The bypass system was designed to discharge mainly fine suspended sediment since about three quarters of the sediment deposited in the reservoir is wash load smaller than 74 μm. The bed load and coarse suspended load that flow in at an annual average of 106,000 m3 are trapped at the check dam and thereafter excavated for construction materials. In cases when large floods occur and the check dam is filled to capacity, the diversion weir located downstream, having a capacity of about 500 000 m3, prevents the inflow of sand and gravel into Miwa dam to the maximum possible extent. Consequently, the wash load reaching the diversion weir consists only of fine particles, of which an annual average of 399,000 m3 (76 percent of the estimated average wash load) is routed directly downstream through the sediment bypass tunnel. During 12 years of operation of the bypass tunnel since 2006, a total of 14 releases occurred, passing about 1.74 million m3 of the inflowing sediment downstream preventing sediment deposition in the reservoir.
Monitoring
Several parameters such as rainfall, fish, benthic animals, suspended sediment concentration in the upstream river, the reservoir and the downstream areas are monitored in order to optimize the operation of the bypass system. This monitoring data is used change operational modes (see Figure 6). Generally, inflow discharge is used to guide decisions for switching modes determining the bypassing efficiency.
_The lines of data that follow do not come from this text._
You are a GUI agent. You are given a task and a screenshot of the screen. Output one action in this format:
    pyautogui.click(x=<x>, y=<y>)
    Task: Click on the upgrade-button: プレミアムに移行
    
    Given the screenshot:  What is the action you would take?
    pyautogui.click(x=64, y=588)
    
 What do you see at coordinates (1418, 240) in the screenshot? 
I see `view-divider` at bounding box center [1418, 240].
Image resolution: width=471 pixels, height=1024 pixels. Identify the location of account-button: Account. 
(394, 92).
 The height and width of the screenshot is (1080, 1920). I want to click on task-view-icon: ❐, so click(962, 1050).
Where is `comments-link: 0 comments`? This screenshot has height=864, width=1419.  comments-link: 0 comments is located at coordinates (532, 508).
No major ecological impacts downstream have been reported.
Conclusion
A sediment bypass facility comprising a check dam, diversion weir and sediment bypass tunnel has been collectively utilised at Miwa dam since 2006 and has effectively reduced accumulation of sediment in the reservoir. This case study shows that sediment bypass is suitable for medium size reservoirs with steep riverbed slopes and can be effectively operated to manage reservoir sedimentation. Additional sediment management measures increasing sediment bypass efficiency are underway at Miwa dam. This will include guiding dredged sediment to the sediment bypass tunnel from where it can be flushed downstream during flood events.
References
1. Intl. Energy Agency. Case Study 04-02: Reservoir Sedimentation—Miwa Dam, Japan. 2006. Available online: (accessed on 7 July 2020).
2. Sawagashira, Y., Suzuki, A. and Fukumoto, A., 2017. Sedimentation control effect and environmental impact of sediment bypass in Miwa Dam Redevelopment Project. In Proceedings of the 2nd International Workshop on Sediment Bypass Tunnels (pp. 1-12). Kyoto University.
3. Sumi, T. and Kantoush, S.A., 2011. Comprehensive sediment management strategies in Japan: Sediment bypass tunnels. In Proceedings of the 34th World Congress of the International Association for Hydro-Environment Research and Engineering.
4. Sumi, T., Kantoush, S.A. and Suzuki, S., 2012, June. Performance of Miwa Dam sediment bypass tunnel: Evaluation of upstream and downstream state and bypassing efficiency. In 24th ICOLD Congress (pp. 576-596).